La presencia del catolicismo en la cinta de Daldry es vital. “¿Me perdonará Dios?”, se repiten constantemente los protagonistas. Es casi una especie de fuerza milagrosa que protege a los buenos de los malos. El maniqueísmo en este caso es necesario, hay que recordar que no hablamos de cine para ‘gafapastas’, es una honesta y firme propuesta “holibudiense”.

El Slumdog Millionaire de las favelas

Slumdog MillionaireSegún un estudio del sociólogo Javier Cantón, cuando el cine utiliza la marginalidad lo hace con un interés narrativo, sin embargo, lo realmente trascendente de una película de este tipo es el foco de luz con el que ilumina zonas sociales que hasta entonces estaban en la sombra para el gran público. Se describen realidades invisibles y espacios sociales desconocidos con los que el espectador transformará su percepción del mundo, sus estereotipos, sus prejuicios y sus valores morales.
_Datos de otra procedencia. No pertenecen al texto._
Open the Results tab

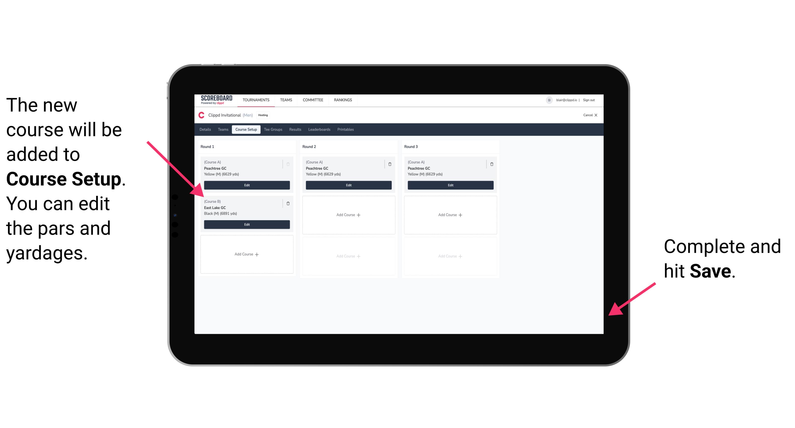coord(296,130)
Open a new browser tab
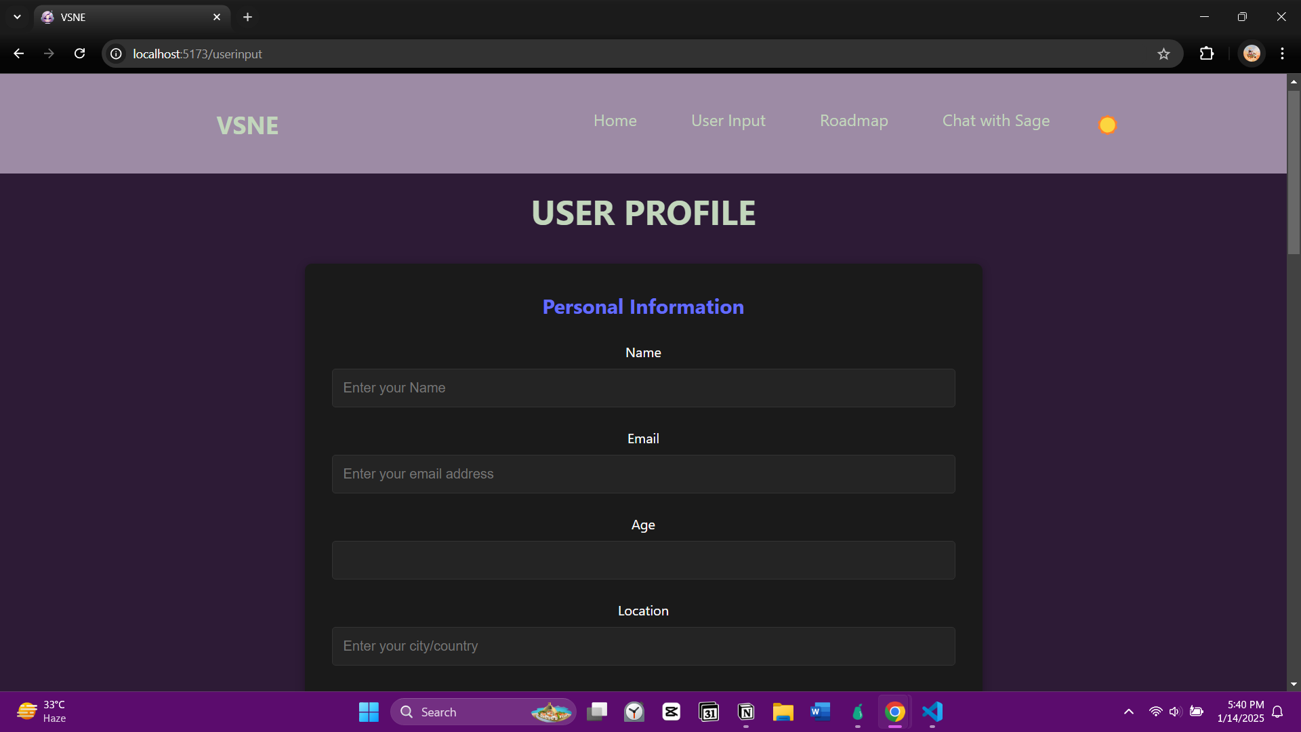Viewport: 1301px width, 732px height. click(247, 17)
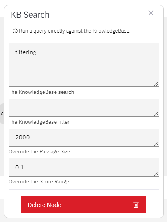167x222 pixels.
Task: Click the resize handle of the Passage Size box
Action: pos(156,144)
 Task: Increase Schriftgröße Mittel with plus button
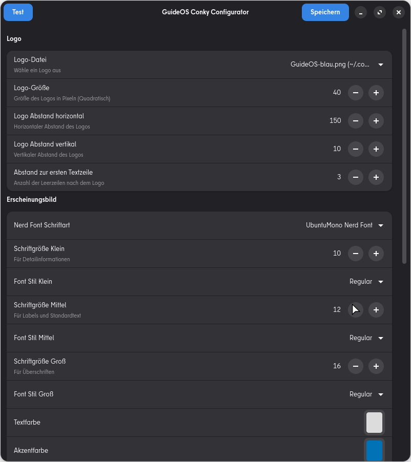point(376,310)
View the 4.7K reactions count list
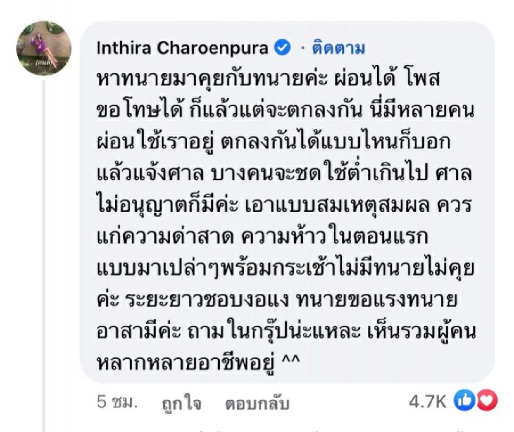The height and width of the screenshot is (432, 514). click(427, 401)
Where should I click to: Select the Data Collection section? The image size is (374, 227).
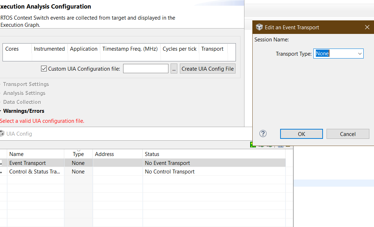pyautogui.click(x=22, y=102)
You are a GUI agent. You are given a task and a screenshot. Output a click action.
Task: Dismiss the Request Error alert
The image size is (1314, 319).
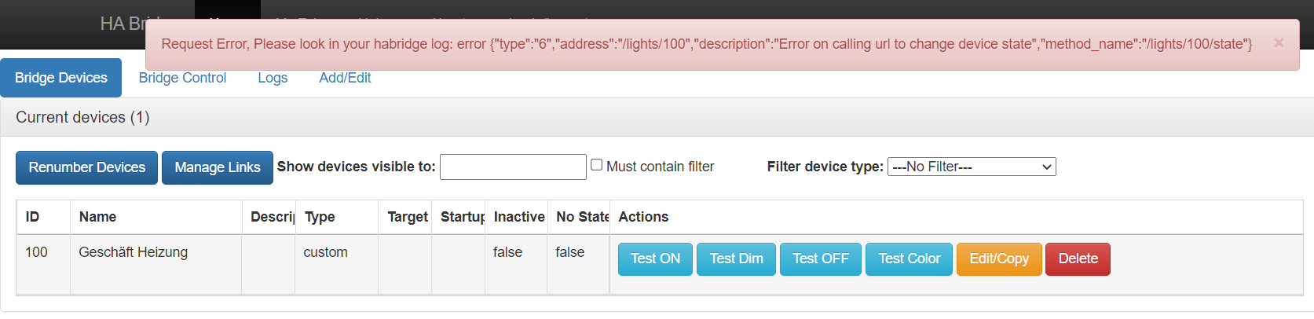[x=1279, y=43]
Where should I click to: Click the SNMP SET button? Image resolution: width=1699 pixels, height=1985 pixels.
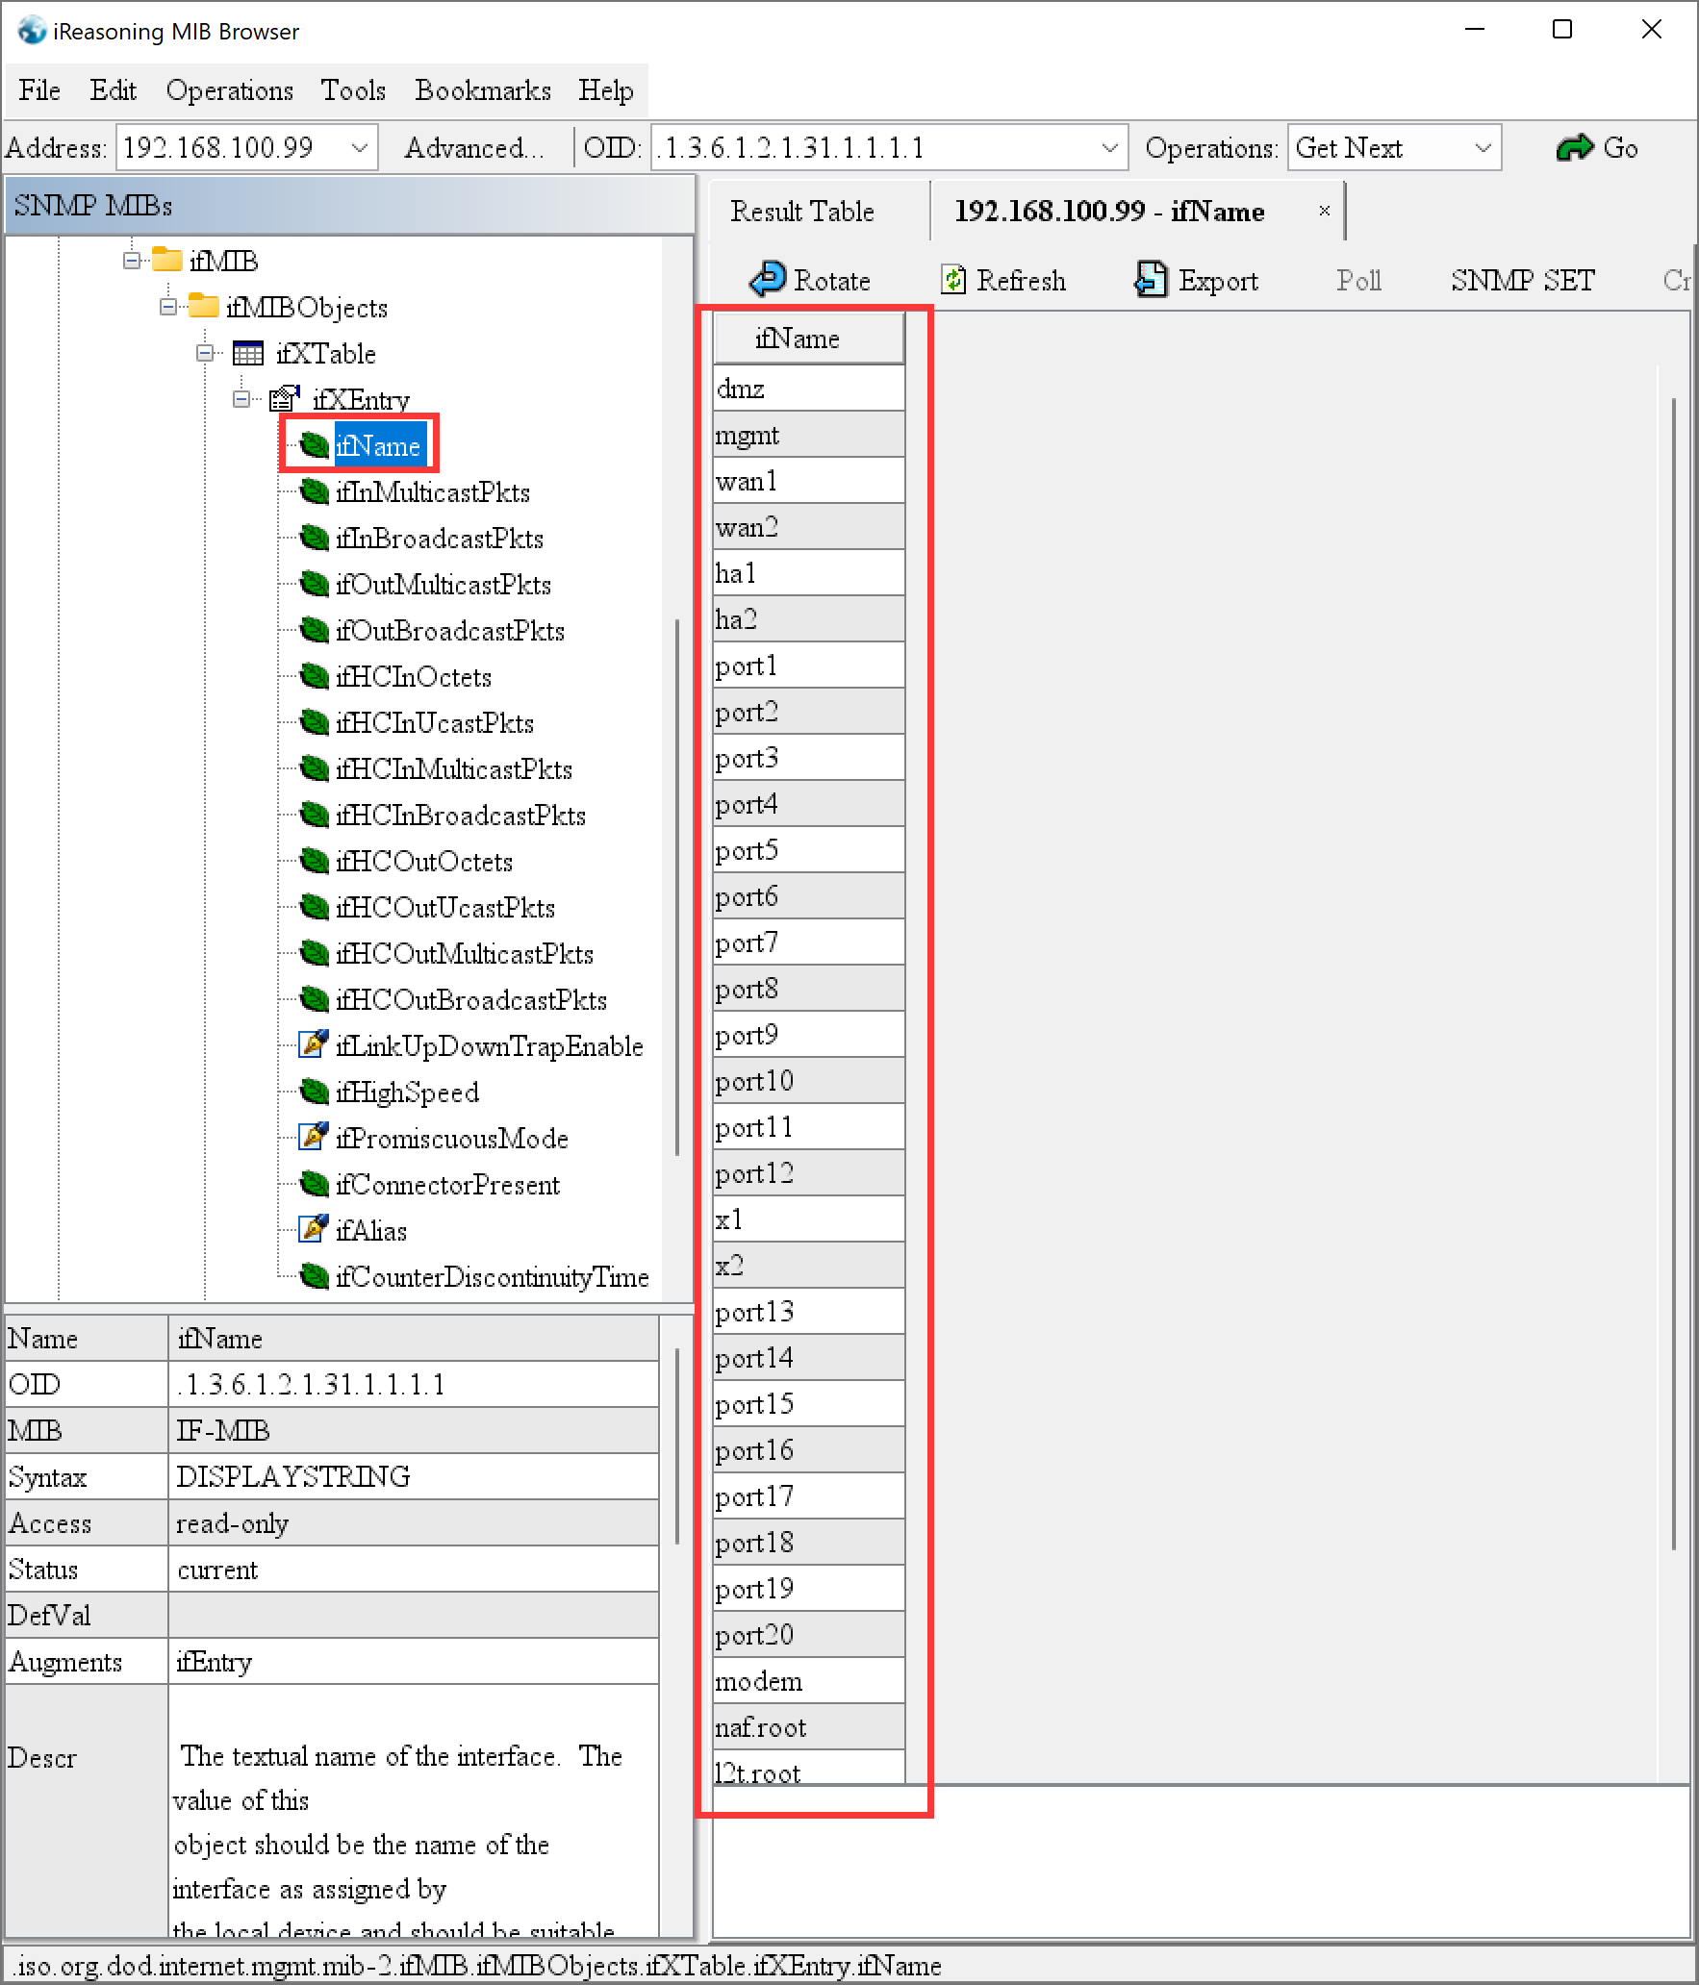click(1522, 280)
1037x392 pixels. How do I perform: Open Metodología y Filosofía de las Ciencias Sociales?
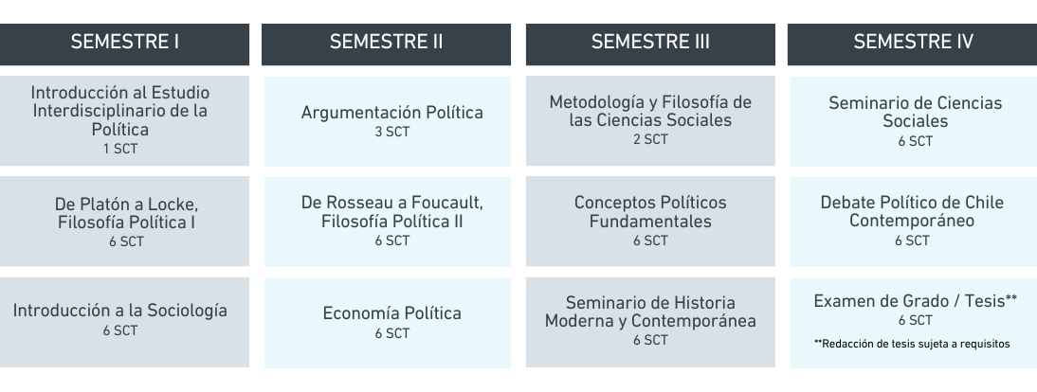[x=650, y=120]
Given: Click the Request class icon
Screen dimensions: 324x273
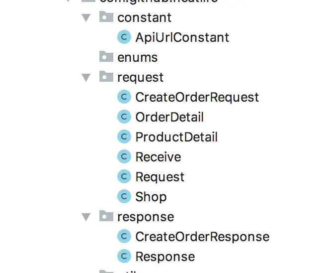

Danny Boyle consiguió en 2008 que todos fuéramos testigos de la situación de miles de familias pobres que malvivían en los suburbios de Bombay. Mientras el director de Trainspotting hablaba de mafias, violaciones y escasez de recursos, inundaba al espectador con una avalancha de imágenes llenas de color, música y acción. Trash bebe de esa estética, de ese ritmo vibrante y también de las intenciones honestas de Boyle. De hacer cine entretenido y a la vez social.

Pero ay, las buenas intenciones. Trabajos como la película Katmandú, de Icíar Bollaín, donde el típico héroe extranjero aparenta jugar un papel importantísimo en un terreno inhóspito y pobre son el ejemplo de lo que no se debe hacer. Historias vacías de mensaje recalcitrante. Ningún pueblo necesita que les llevemos de la mano. Los occidentales no somos los salvadores de nadie y Darldry ha comprendido perfectamente esto. Sus personajes extranjeros, Martin Sheen y Rooney Mara, apenas son un adorno o una excusa para llegar al presupuesto.

Quien manda en Trash es el jovencísimo y desconocido trío protagonista. El director de Billy Elliot demuestra que lo suyo es dirigir niños. Rickson Tevez, Eduardo Luis y Gabriel Weinstein aportan frescura, naturalidad y además comparten una química bestial. Ellos son sus propios salvadores.